You Might Have to Love This Guy *

* But hopefully not. Barry Bonds swings through Seattle on his way to immortality of some sort.

In astronomy, you have the asteroid belt. The science of baseball has an asterisk belt. Baseball’s belt is populated by inflated bodies orbiting near Jovian home-run immortals: Aaron, Ruth, and Mays. The largest asterisk, of course, belongs to Barry Bonds*. During the recent weekend, the dubious luminary of the San Francisco Giants became the greatest local baseball draw since Rafael Palmeiro* came to Safeco Field last July to register his 3,000th career hit in front of appreciative Mariners fans. Ordinarily, the Palmeiro* accomplishment*, along with the feats* of Sammy Sosa* and Mark McGwire*, would be sufficient to earn unchallenged entry into that heavenly destination in Cooperstown, N.Y. Pending proof of steroid use, however, Bonds* et al. might be spending record-book eternity consigned to a purgatory of punctuated shame.

During the M’s Friday-Sunday three-game sweep of the Giants, June 16-18, the controversy enveloping Bonds was scarcely acknowledged by deferential TV and radio announcers. In the third inning of the first game, without even citing Bloated Barry’s alleged transgressions, M’s lead announcer Dave Niehaus and color man (if gray is a color) Dave Valle mused briefly and inconclusively about how historians might assess the left-fielder.

Not facing up to inconvenient truth has become patently American. For example, many would just as soon move on than, say, question whether recent presidential elections were stolen or WMD existed or Major League Baseball players unfairly inflated their bodies and stats.

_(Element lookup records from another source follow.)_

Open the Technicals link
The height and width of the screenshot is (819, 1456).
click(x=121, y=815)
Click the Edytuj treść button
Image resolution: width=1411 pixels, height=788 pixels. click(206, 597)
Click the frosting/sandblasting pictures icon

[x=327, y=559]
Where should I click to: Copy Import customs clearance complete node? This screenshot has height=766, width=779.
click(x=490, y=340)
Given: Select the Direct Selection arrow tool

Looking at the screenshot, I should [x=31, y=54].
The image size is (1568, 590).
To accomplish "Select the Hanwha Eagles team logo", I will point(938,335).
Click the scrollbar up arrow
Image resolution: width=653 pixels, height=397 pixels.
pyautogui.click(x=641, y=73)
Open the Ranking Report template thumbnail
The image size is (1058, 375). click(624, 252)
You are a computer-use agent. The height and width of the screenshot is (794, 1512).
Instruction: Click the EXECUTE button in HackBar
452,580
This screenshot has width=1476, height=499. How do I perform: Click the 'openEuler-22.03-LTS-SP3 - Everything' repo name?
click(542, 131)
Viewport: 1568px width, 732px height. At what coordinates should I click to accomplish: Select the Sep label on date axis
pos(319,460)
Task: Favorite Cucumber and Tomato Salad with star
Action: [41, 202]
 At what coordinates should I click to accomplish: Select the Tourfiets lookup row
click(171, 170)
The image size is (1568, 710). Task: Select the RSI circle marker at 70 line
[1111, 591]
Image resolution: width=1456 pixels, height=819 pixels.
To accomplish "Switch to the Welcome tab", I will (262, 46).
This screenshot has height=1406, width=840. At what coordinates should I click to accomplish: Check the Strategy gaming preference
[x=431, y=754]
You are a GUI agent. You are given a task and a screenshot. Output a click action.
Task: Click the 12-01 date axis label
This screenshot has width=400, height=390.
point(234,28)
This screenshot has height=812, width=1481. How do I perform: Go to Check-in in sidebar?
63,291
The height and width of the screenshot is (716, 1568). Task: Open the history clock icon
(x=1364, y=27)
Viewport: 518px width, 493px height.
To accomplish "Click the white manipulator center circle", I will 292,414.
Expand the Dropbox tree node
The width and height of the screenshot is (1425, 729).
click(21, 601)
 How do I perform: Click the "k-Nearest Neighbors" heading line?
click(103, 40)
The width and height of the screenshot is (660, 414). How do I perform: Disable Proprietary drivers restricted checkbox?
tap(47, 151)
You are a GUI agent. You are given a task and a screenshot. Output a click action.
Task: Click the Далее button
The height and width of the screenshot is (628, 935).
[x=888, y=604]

I witnessed this process of mass delusion in May, when I sat in the right-field bleachers of San Francisco’s AT&T Park. My son and his buddies were overheard by one of Bonds’ myriad adoring Bay Area apologists questioning the integrity of Bonds’ home-run total, which had reached 713*. Ironically, Bonds had been on the field before the game to help fete a consensus greatest-ever player (and, pathetically, Bonds’ nominal godfather), Willie Mays, whose natural-skills heroics were being recalled on his 70th birthday. In any case, the guy in the bleachers insisted that the doubters lay off Bonds, which only emboldened my son and his friends to amplify the razz.

In Seattle, the locals dutifully booed Bonds. Some fans even Bronx-cheered while witnessing the luminary’s 718th* homer Friday night. Later, Buff Barry also took a called third strike in the ninth to give the M’s the victory. Reactions seemed to contradict any notion that Bonds would be a good pickup to play DH here next year. Surely there couldn’t have been anyone older than 3 at Safeco who hadn’t heard that Bonds and others face serious allegations that they took performance-enhancing drugs. Bonds is being investigated at the behest of big-league baseball by George Mitchell, the former U.S. Senate majority leader. Many believe that, when the truth is known about the steroid era, a generation of baseball players will be tainted.

But the Bonds charade proceeds through major-league cities as the arthritic star limps and grimaces toward eclipsing Hank Aaron’s 755-home-run record. During interviews, Bonds insists that he’s become oblivious to adverse fan reactions. Maybe he’s figured out how to filter the jeers and just hear the cheers, of which there actually were some from the season-best weekend crowds. In a more discerning America, cheering would be reserved for efforts such as Saturday’s into-the-crowd catches by Federal Way native Travis Ishikawa, the Giants’ first-baseman. Also worthy of applause was Bonds whiffing in the sixth Sunday on a Jamie Moyer molasses fastball.

Seattle team officials, meanwhile, may not have cheered Bonds but they sure couldn’t complain. After all, he might be an astronomical fraud, but he sure sells a ****load of tickets.